Well, as the chief cook and bottle washer of the kitchen, literally, since the age of twelve, I tried every recipe that promised to turn my slimy and cold poultry into a moist and delectable prize so that it doesn’t choke my family. I would experiment with ‘green vegetable of the year’ so that it would not make them gag. My family had to endure so many of my culinary successes but also experiments and failures. There were perfectly browned turkeys with crispy skin with fall-off-the-bones tender meats. But then, there was the dry flaky saw-dust-like white meat that stayed on the pan and not on people plates when I forgot to turn off the oven on time. And there were the perfectly caramelized candied sweet potatoes to soggy and bland Brussels sprouts screaming for attention. And who can forget the cranberries sauce with pomegranate and currents?
But through my trials and tribulations of Thanksgiving dinners, we were always together. My family ate everything, never complaining. And we’ve had many memorable Thanksgiving dinners with various orphaned, distant family members who wouldn’t have had turkey if they didn’t come through our doorstep. One of my cousins still boasts about my Thanksgiving dinner at my house as his best turkey dinner, ever. *grin*
The Thanksgiving tradition carried over to my own family as my husband L O V E S turkey and all the trimmings. And leftover is mandatory. Turkey sandwich is absolute must as lunch the next day and I make Turkey Enchilada Casserole for dinner the next day as a tradition.
This year though, in addition to our simple Thanksgiving dinner, I’m starting a new tradition for my family. As I try to live more green and ethical life, I am adopting a turkey. No, I am not literally going to adopt a turkey and let it roam my house. I will be donating to an animal sanctuary in upstate NY. Since 1986, Farm Sanctuary’s Adopt-A-Turkey Project has encouraged people to save a turkey at Thanksgiving through sponsorships that help the organization rescue animals and provide care for them at their sanctuaries, as well as educate and advocate for turkeys, and other farm animals, everywhere. For $25, I can adopt a turkey; get a picture of the turkey and a certificate. That would be so cool.
Why don’t you start a new tradition for giving ‘Thanks’ this year? In addition to spending time with family and thinking about what you are thankful for, try starting a new tradition.

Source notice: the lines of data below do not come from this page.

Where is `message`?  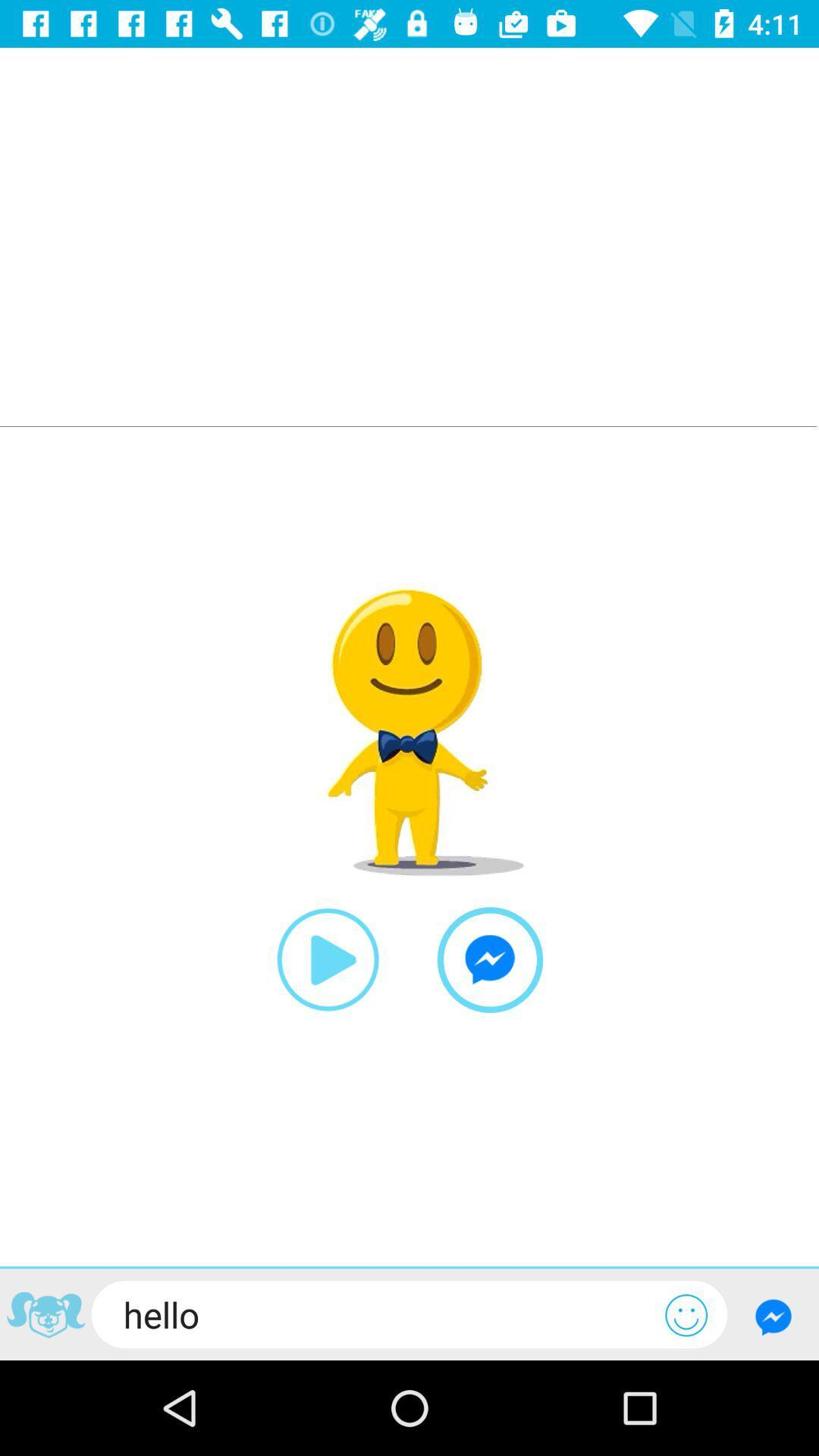 message is located at coordinates (773, 1316).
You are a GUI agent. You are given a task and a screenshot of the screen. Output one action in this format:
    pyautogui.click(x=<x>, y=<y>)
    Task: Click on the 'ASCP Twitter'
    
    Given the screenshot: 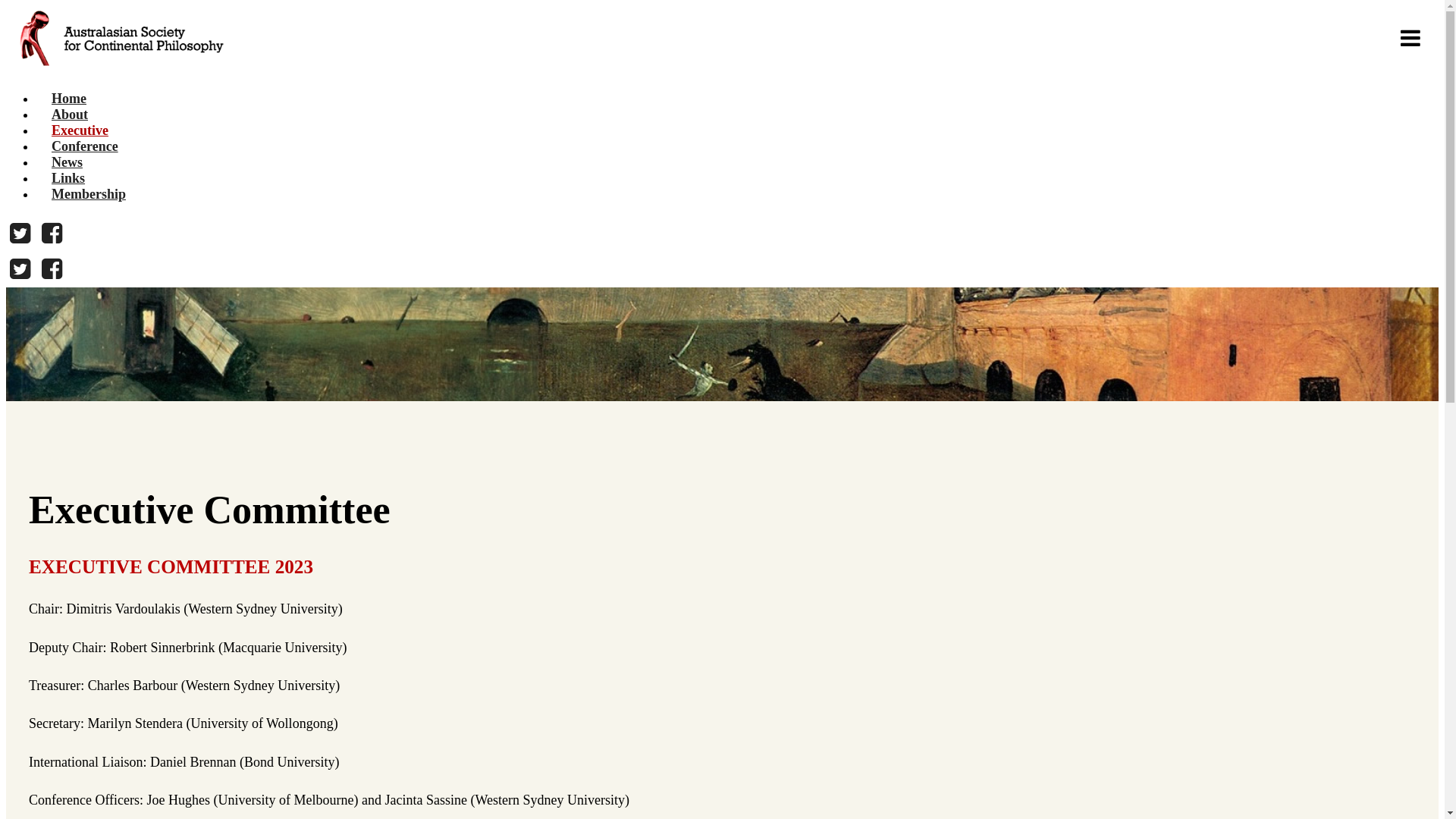 What is the action you would take?
    pyautogui.click(x=20, y=268)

- Adopt a turkey – a program by Farm Santuary is an organization that is dedicated to taking care of animals in need on a farm setting.
- Become a Vegetarian – Remember Leo Bababuata from Zen Habits, one of my favorite blogs about living simply? He has a step by step guide on how to become a vegetarian. Although I am mostly a vegetarian, I still can’t commit to becoming a total vegan yet. But his steps are easy to follow if you are exploring to become one.
- Buy Nothing Day – It is a Thanksgiving tradition in some households to get up at some ungodly hour on Black Friday and wait on line for hours for that special SALE. (You can’t PAY me to do that after working in the kitchen for two days.) Although this slumping economy needs our spending spree, think about your budget and evaluate what you really need to buy this holiday. I heard some ludicrous statistics that we contribute to over 2 billion dollars on wasted commerce. In other words, over 2 billions dollars is spend on merchandise that recipients do not like. So, don’t waste your money. Think carefully before you buy that cashmere sweater for Aunt Milly. Does she need another cashmere sweater or would she simply like a handmade picture frame with a picture of your sweet family?
What tradition do you have for Thanksgiving? What tradition would you like to start this year?